Wyvern: Well thats the trend, thats the culture here. People may find it weird the way I find the Japanese Ritual of Harakiri (disembowelment) weird.
But looking back on my experience, the fps trend a few years back (before ACM debut) was 400-450fps. Considering that airsoft was more "underground" then. It doesn't rationally imply that the "underground" state of airsoft is responsible for the high FPS trend.
My theory is the debut of ACM created the high fps trend. Its like an "FPS arms race" ACM users are opting to surpass the FPS upgrade potential of High End Brands if not shoot at par with the FPS output of high end brands.
Another thing is the quality of players now, there are a lot of rude and ignorant players now who think that "the higher the FPS, the better" they take pride and satisfaction if their guns is powerful more so if the "hot gun" is less expensive than other high end brands.
The rapid growth in the number of airsoft shops and agressive marketing strategies by the different shops would have also made an impact in the current trend.

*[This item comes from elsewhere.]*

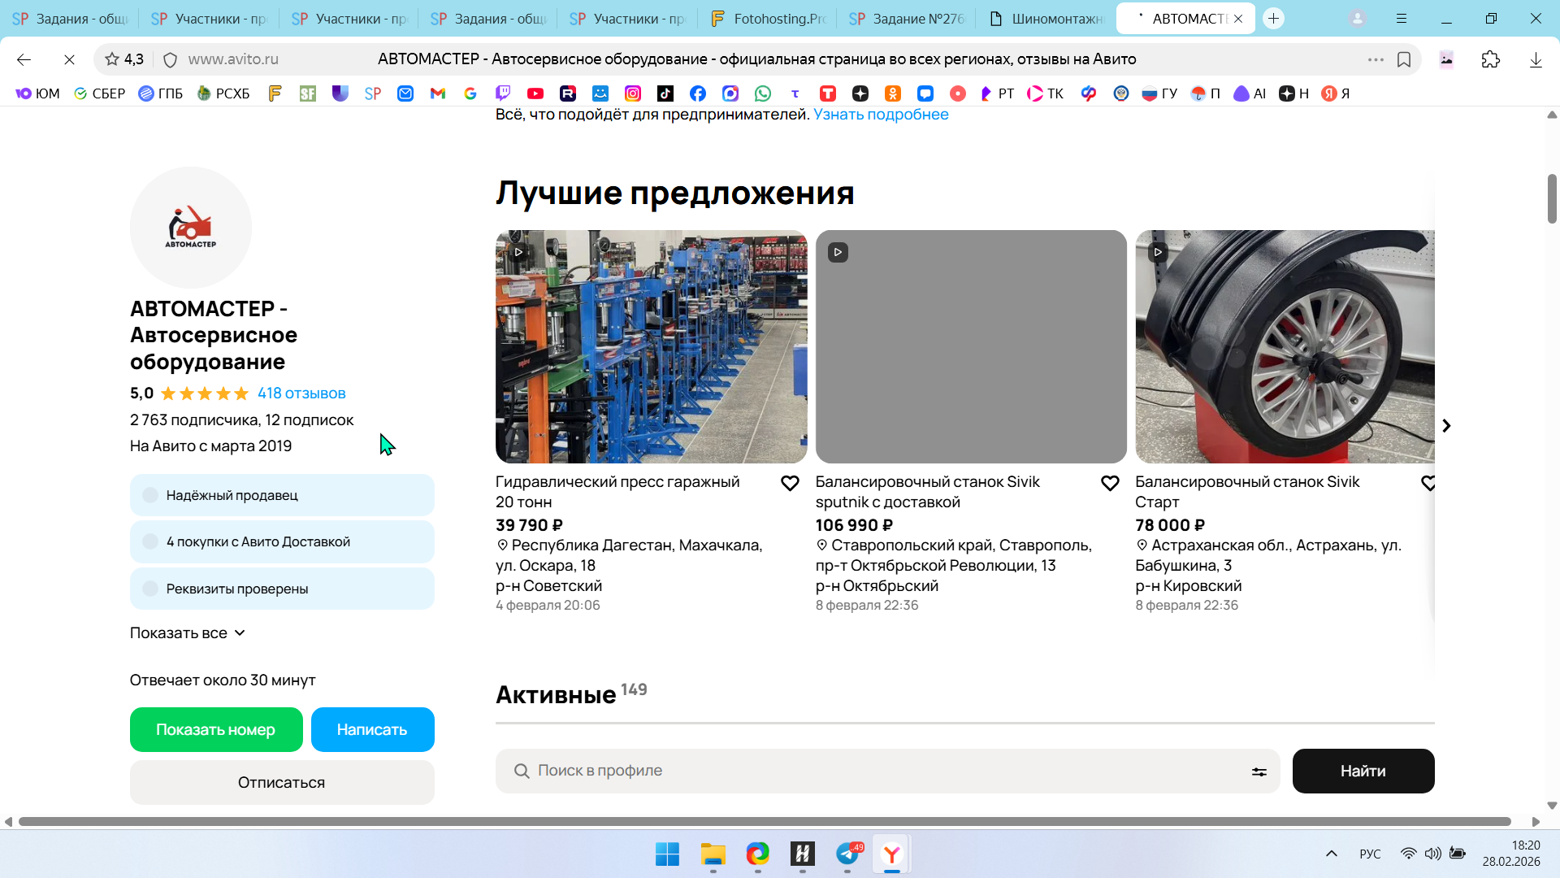Open the downloads arrow icon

Upgrade parts before was so expensive because of "all Systema upgrade parts". But the entry of CA, Guarder and other cheaper brands of upgrade parts made high FPS guns affordable. everybody wanted to try it.
These are just a few of the reasons that i think could have an impact on the current high FPS trend in the airsoft community.
Are airsoft associations and teams in the Philippines opting for self-regulation rather than wait for the law or IRR to take effect?
Wyvern: To a certain degree, I can say that self-regulation has been effective before, but the proliferation of newcomers and numerous gamesites, shops and the rapid expansion in the airsofter population requires a stronger regulating body that can enforce effectively.
There are some associations and teams opting for that but I cannot speak on their behalf. We all know that whenever there is change there is resistance. I guess those opting for self-regulation represents the resistance in the change we are experiencing right now.
Do you think that accepted standards or best practices in other airsoft communities around the world should be adopted in the Philippines?
Wyvern: Personally I have not traveled around the world and I have not personally seen the "standards" and 'best practices" around the world so I do not know if it should be adopted here. My view is based on my experiences in the airsoft community here and the ideas I have come to discuss with other airsofters. We may opt to emulate other practices but that would greatly depend on the view of the majority. Its no different from the parliamentary system being proposed in the lower house here.
Would you like to leave a message for support from other airsoft communities in other countries? It might be helpful if other communities will be able to send messages or sign petitions in support of your campaign.
Wyvern: My appeal goes to everybody to support the legalization effort, and for those who's view is different, I appeal to them to opt for better awareness and weigh the rational perspectives about airsoft being "underground" or being "permitted and regulated" by the PNP.